Diageo, UP Fintech, and Baiya International Group are the three Chinese stocks to watch today, according to MarketBeat's stock screener tool. Chinese stocks are shares of companies that are headquartered or primarily operate in the People’s Republic of China. Investors can buy these equities on mainland exchanges (Shanghai and Shenzhen), on the Hong Kong Stock Exchange, or via American depositary receipts (ADRs) listed in the U.S., gaining direct exposure to China’s economic growth. These companies had the highest dollar trading volume of any Chinese stocks within the last several days.
Diageo (DEO)
Diageo plc, together with its subsidiaries, engages in the production, marketing, and sale of alcoholic beverages. The company offers scotch, gin, vodka, rum, raki, liqueur, wine, tequila, Chinese white spirits, cachaça, and brandy, as well as beer, including cider and flavored malt beverages. It also provides Chinese, Canadian, Irish, American, and Indian-Made Foreign Liquor whiskies, as well as flavored malt beverages, ready to drink, and non-alcoholic products.

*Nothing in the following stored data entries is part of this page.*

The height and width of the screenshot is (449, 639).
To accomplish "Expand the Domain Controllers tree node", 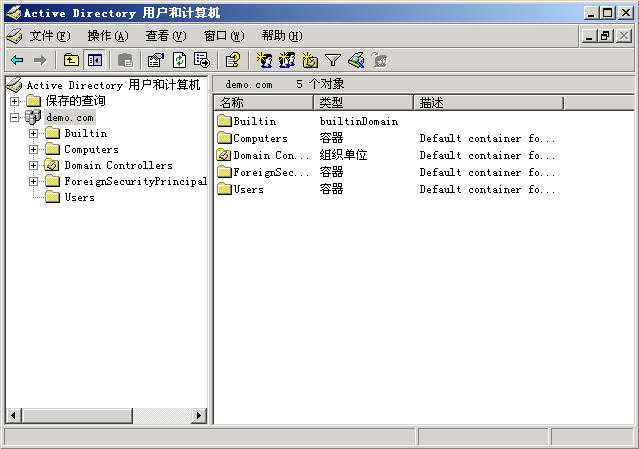I will 34,166.
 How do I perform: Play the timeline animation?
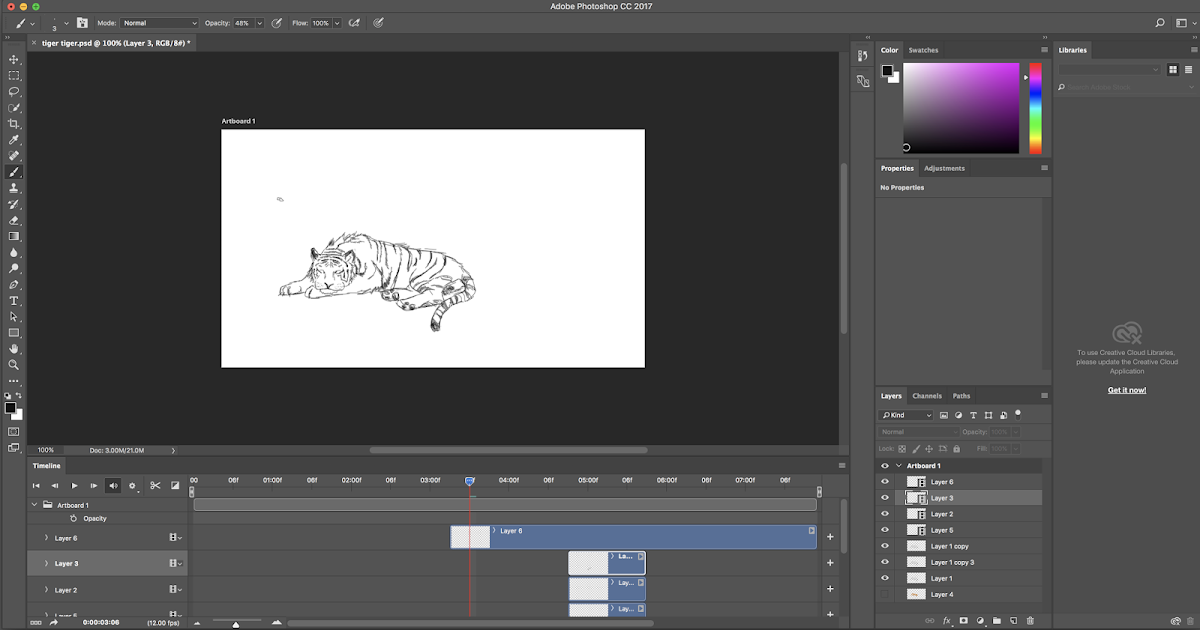(x=74, y=486)
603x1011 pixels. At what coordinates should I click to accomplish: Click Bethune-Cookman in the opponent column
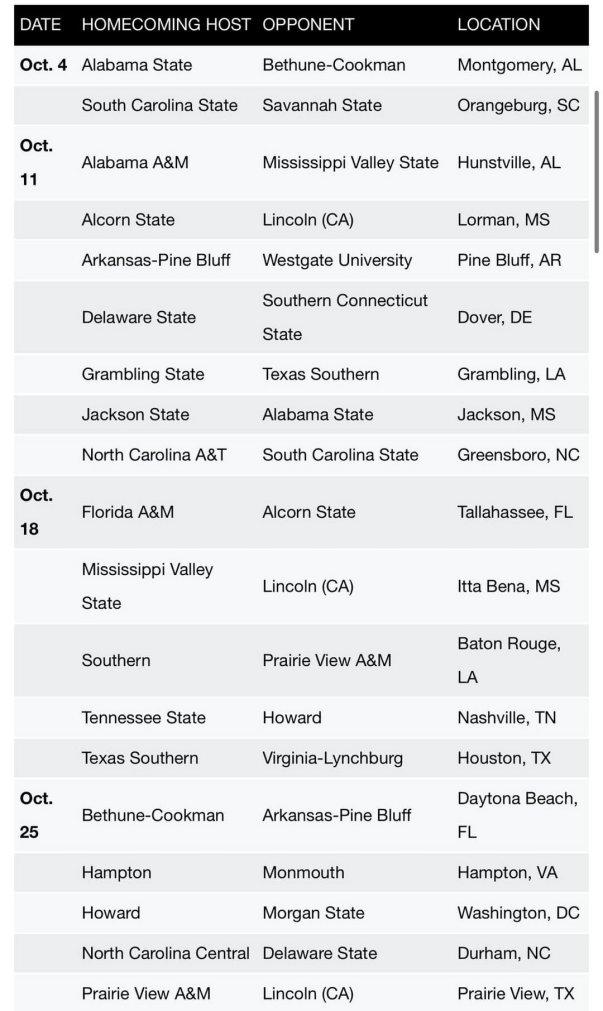point(334,65)
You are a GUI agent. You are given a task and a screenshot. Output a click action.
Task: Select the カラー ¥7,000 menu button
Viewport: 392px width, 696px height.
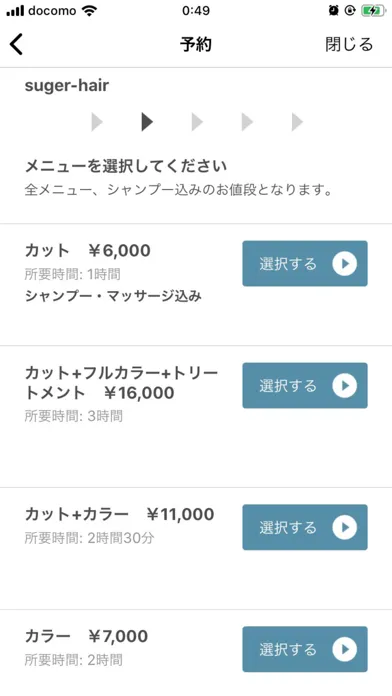[x=305, y=649]
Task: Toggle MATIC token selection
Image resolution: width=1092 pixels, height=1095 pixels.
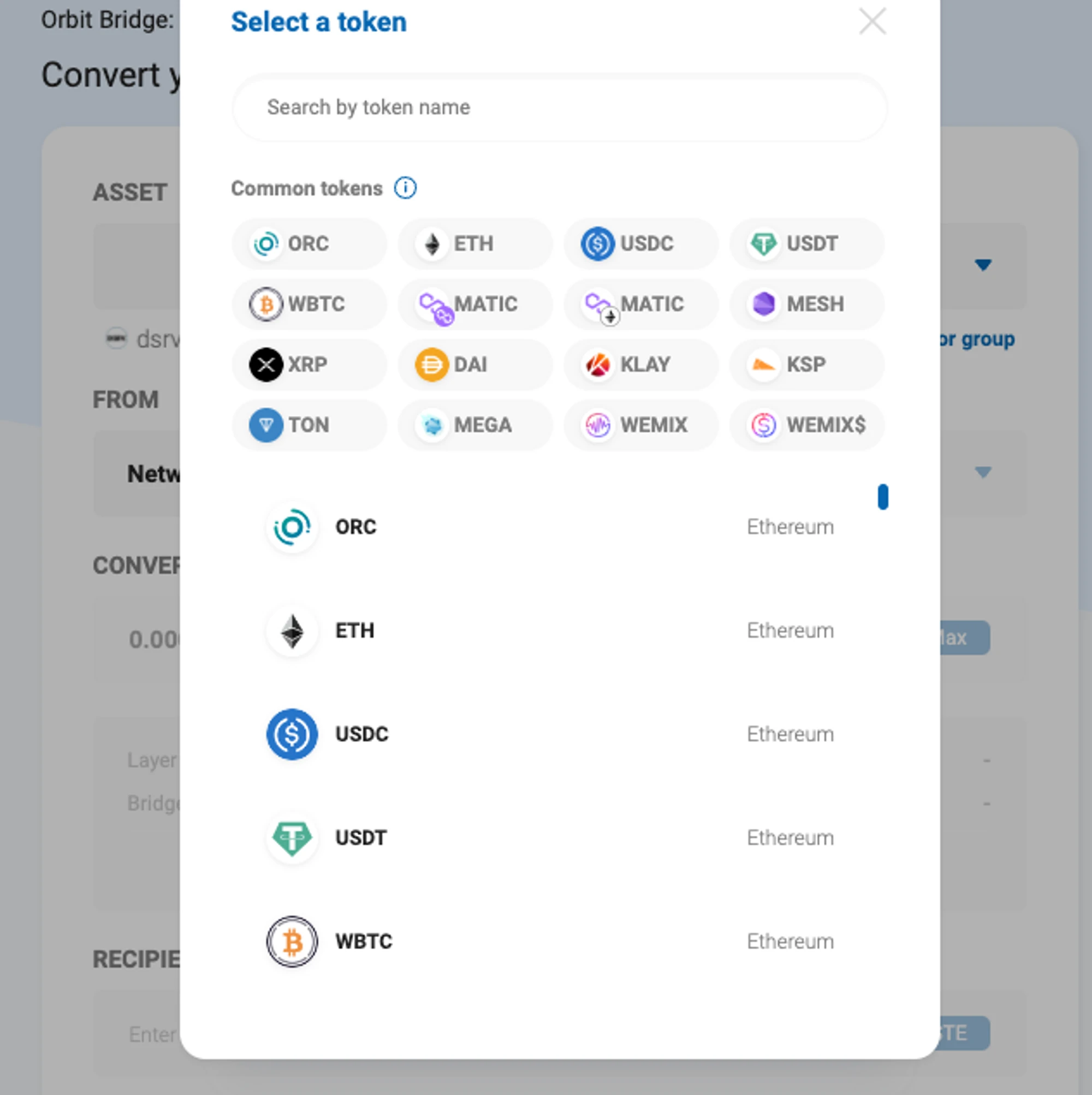Action: pyautogui.click(x=473, y=304)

Read Our Latest Research Report on DEO
UP Fintech (TIGR)
UP Fintech Holding Limited provides online brokerage services focusing on Chinese investors. The company has developed a brokerage platform, which allows investor to trade stocks, options, warrants, and other financial instruments that can be accessed through its APP and website. It offers brokerage and value-added services, including investor education, community engagement, and IR platform services.

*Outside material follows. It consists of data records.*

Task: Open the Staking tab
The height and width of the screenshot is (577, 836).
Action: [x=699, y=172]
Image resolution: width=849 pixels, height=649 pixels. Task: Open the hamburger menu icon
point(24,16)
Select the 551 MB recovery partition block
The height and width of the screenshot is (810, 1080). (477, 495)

Read Our Latest Research Report on TIGR
Baiya International Group (BIYA)
We, Baiya International Group Inc. (“Baiya”), are an offshore holding company incorporated in the Cayman Islands. We are not a Chinese operating company, but an offshore holding company incorporated in the Cayman Islands. As a holding company, we have no material operations and conduct all of our operations in China through the VIE, Shenzhen Gongwuyuan Network Technology Co., Ltd.